In January 2026 Barrett joined French club Strasbourg who play in the Première Ligue the countries top division.

==International career==
National team coach Colin Bell gave Barrett her senior debut in September 2017, as a substitute in a 2–0 FIFA Women's World Cup qualifying win over Northern Ireland at Mourneview Park in Lurgan. She started an encouraging 0–0 draw away to European Champions the Netherlands in November 2017 and was praised by Bell for her performance.

In April 2018, Barrett's 87th-minute winning goal secured a 2–1 win over Slovakia at Tallaght Stadium, which kept Ireland in contention for World Cup qualification.

On 11 October 2022, Barrett scored the only goal in a 1-0 win against Scotland to send Ireland to the World Cup for the first time.
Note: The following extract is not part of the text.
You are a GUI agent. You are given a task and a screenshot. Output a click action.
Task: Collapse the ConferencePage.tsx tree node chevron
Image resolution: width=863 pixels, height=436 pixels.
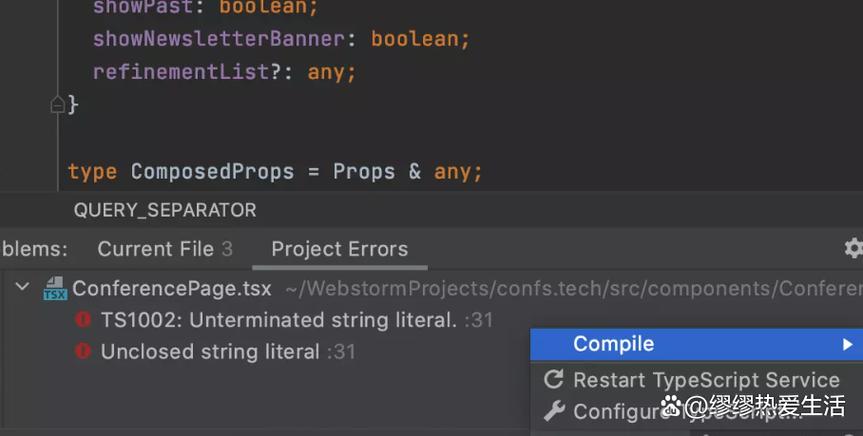[x=22, y=288]
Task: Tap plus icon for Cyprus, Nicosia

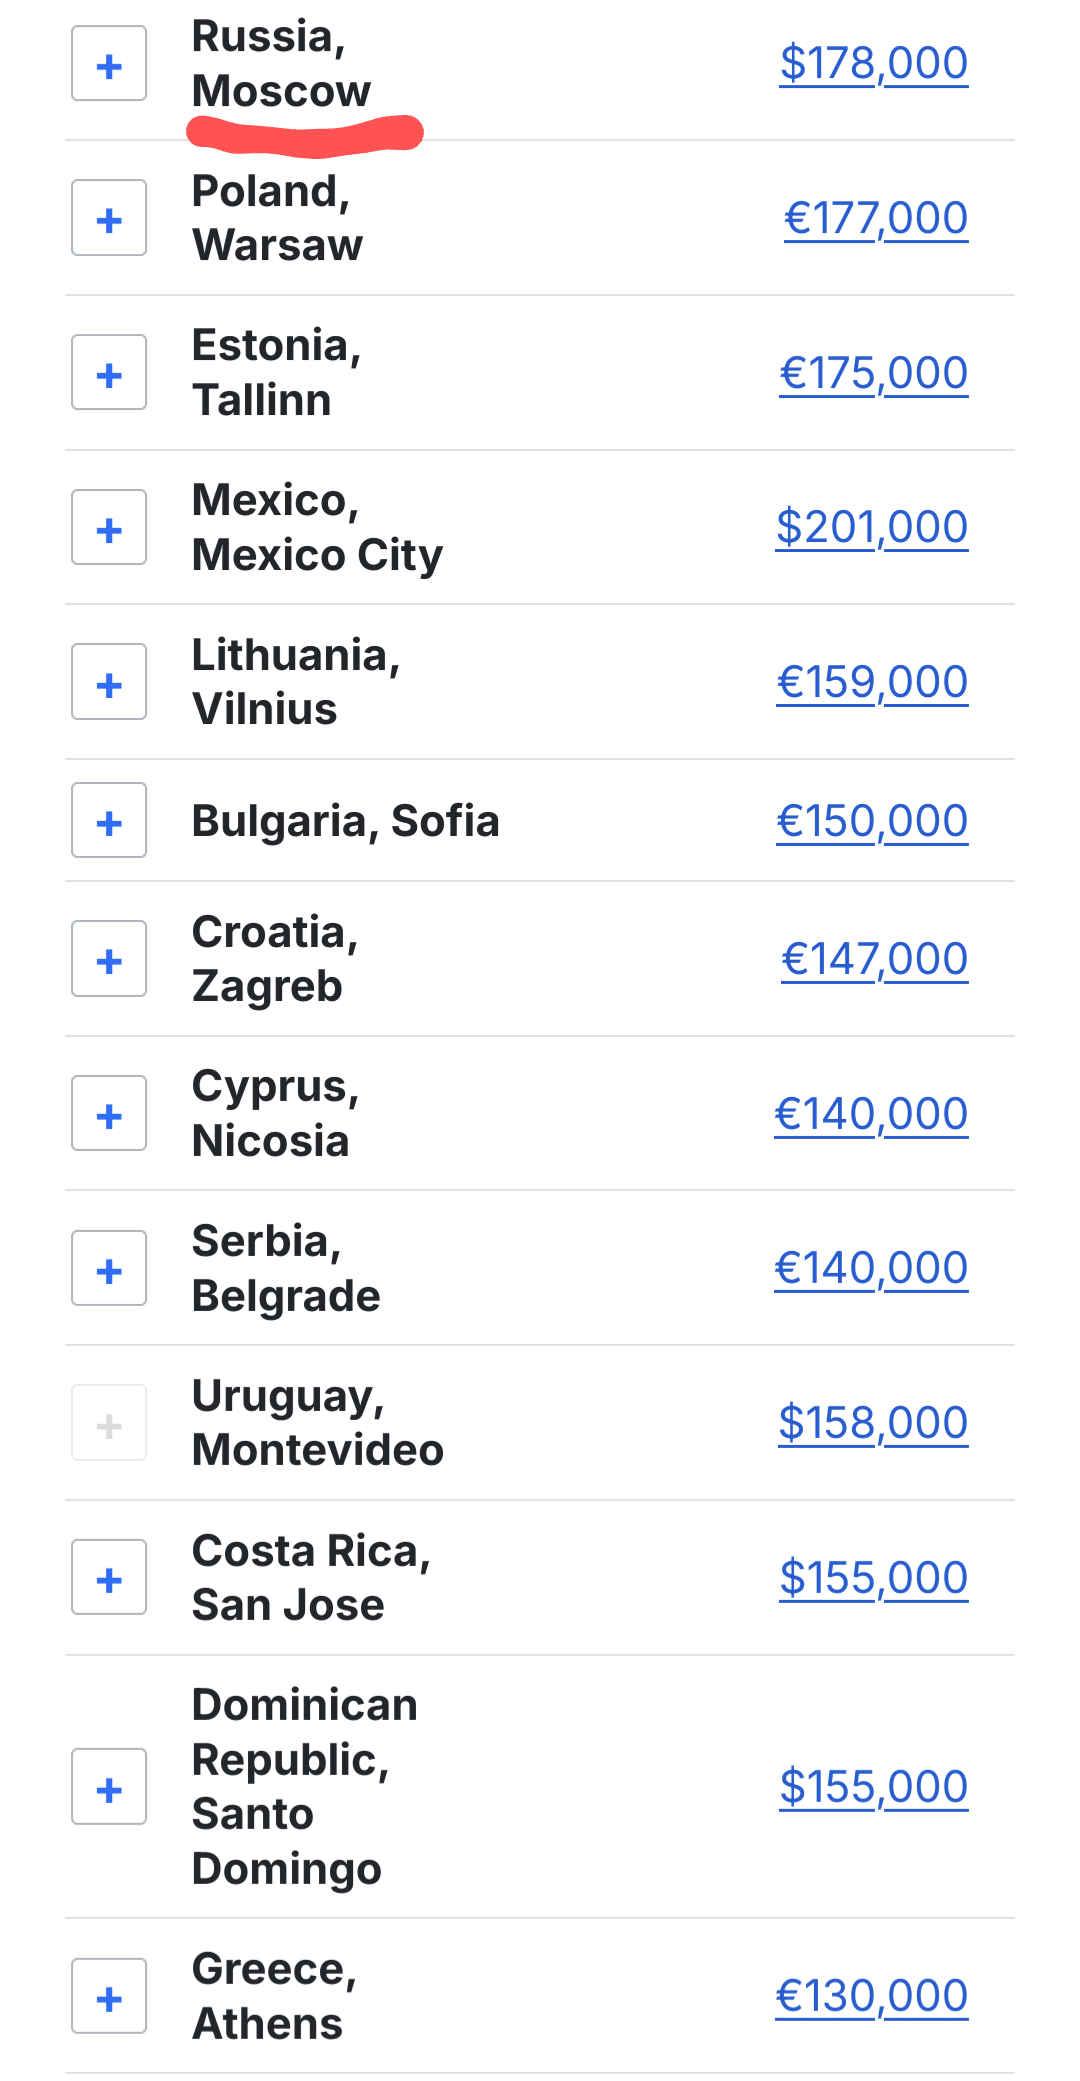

She was included in Vera Pauw's team for the tournament, and made her debut as a substitute in Ireland's second game.

==International appearances==

Appearances and goals by national team and year
| National team | Year | Apps | Goals |
| Republic of Ireland | 2016 | 2 | 0 |
| 2017 | 3 | 0 |
| 2018 | 7 | 1 |
| 2019 | 6 | 1 |
| 2020 | 4 | 0 |
| 2021 | 6 | 2 |
| 2022 | 6 | 1 |
| 2023 | 5 | 2 |
| 2024 | 8 | 0 |
| 2025 | 8 | 2 |
| 2026 | 4 | 1 |
| Total |  | 58 | 10 |

==International goals==
Scores and results list Republic of Ireland's goals first. Score column indicates score after each Barrett goal. Updated as of 5th June 2026

International goals scored by Amber Barrett
| No. | Cap | Date | Venue | Opponent | Score | Result | Competition | Ref. |
| 1 | 7 | 6 April 2018 | Tallaght Stadium, Dublin, Ireland | Slovakia | 2-1 | 2-1 | 2019 FIFA Women's World Cup qualification |  |
| 2 | 18 | 12 November 2019 | Nea Smyrni Stadium, Athens, Greece | Greece | 1-0 | 1-1 | UEFA Women's Euro 2022 qualifying |  |
| 3 | 24 | 11 June 2021 | Laugardalsvöllur, Reykjavík, Iceland | Iceland | 2-3 | 2-3 | Friendly |  |
| 4 | 28 | 30 November 2021 | Tallaght Stadium, Dublin | Georgia | 10-0 | 11-0 | 2023 FIFA Women's World Cup UEFA qual. Group A |  |
| 5 | 33 | 11 October 2022 | Hampden Park, Glasgow | Scotland | 1-0 | 1-0 | 2023 FIFA Women's World Cup UEFA play-offs |  |
| 6 | 36 | 22 June 2023 | Tallaght Stadium, Dublin | Zambia | 1-1 | 3-2 | Friendly |  |
| 7 | 3-1 |
| 8 | 50 | 4 April 2025 | Theodoros Vardinogiannis Stadium, Heraklion, Greece | Greece | 4-0 | 4-0 | 2025 UEFA Women's Nations League |  |
| 9 | 51 | 8 April 2025 | Tallaght Stadium, Dublin | Greece | 1-0 | 2-1 | 2025 UEFA Women's Nations League |  |
| 10 | 58 | 5 June 2026 | Páirc Uí Chaoimh, Cork | Netherlands | 3-2 | 3-2 | 2027 FIFA Women's World Cup qualification |  |

== Personal life ==
Barrett shares a cat named Wee Bobby with fellow Standard Liège and Republic of Ireland teammate, Claire O'Riordan.